Frequently Asked Questions
What did Eric Trump say about banks and stablecoin yields?
Eric Trump accused major banks and lobby groups of spending millions to block stablecoin yield provisions, calling their actions “anti‑American.” He argued they profit from high Fed rates while offering savers near-zero returns.
What are the GENIUS Act and Clarity Act?
The GENIUS Act, passed in July 2025, allows banks to issue stablecoins but prohibits yield-bearing versions. The Clarity Act, passed by the House, includes similar restrictions. Both are central to ongoing Senate negotiations.
Why are banks opposed to yield-bearing stablecoins?
Banks warn that high-yield stablecoins could draw trillions in deposits away, reducing lending capacity and increasing borrowing costs. They also cite consumer risk due to lack of FDIC insurance.
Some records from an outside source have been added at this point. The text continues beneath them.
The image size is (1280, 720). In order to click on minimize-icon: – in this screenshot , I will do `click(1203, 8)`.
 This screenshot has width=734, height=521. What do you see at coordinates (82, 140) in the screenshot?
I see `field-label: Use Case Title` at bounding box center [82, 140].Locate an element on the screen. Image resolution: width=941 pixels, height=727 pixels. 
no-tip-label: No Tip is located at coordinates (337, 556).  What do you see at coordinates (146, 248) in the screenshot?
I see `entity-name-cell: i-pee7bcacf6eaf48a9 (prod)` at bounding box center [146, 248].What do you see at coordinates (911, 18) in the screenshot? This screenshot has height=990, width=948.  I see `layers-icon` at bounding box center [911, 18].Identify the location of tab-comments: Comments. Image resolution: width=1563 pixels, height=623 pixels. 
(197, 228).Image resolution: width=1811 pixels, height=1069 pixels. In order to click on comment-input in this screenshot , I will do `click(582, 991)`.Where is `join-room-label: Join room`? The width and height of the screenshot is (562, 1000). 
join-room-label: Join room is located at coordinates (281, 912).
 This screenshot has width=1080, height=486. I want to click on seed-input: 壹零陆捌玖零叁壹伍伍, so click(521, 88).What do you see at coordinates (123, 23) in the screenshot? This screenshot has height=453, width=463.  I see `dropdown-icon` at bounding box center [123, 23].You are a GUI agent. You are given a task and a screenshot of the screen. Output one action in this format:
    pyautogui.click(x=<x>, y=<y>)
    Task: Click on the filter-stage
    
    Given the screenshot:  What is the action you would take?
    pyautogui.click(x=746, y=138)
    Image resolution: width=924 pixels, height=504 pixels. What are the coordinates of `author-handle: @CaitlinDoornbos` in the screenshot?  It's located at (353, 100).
How does this affect World Liberty Financial and USD1?
World Liberty Financial’s USD1 stablecoin offers competitive yields and is backed by U.S. Treasuries. Restrictions on yields would weaken its appeal compared to traditional bank deposits.
What are the broader implications of this conflict?
The outcome will influence consumer choice, banking stability, regulatory precedent, and the evolution of digital finance. It also highlights the tension between innovation and institutional protectionism.
What’s next in the legislative process?
Senate negotiations over the market structure bill continue. The fate of yield-bearing stablecoins hinges on whether lawmakers side with banking stability or crypto innovation.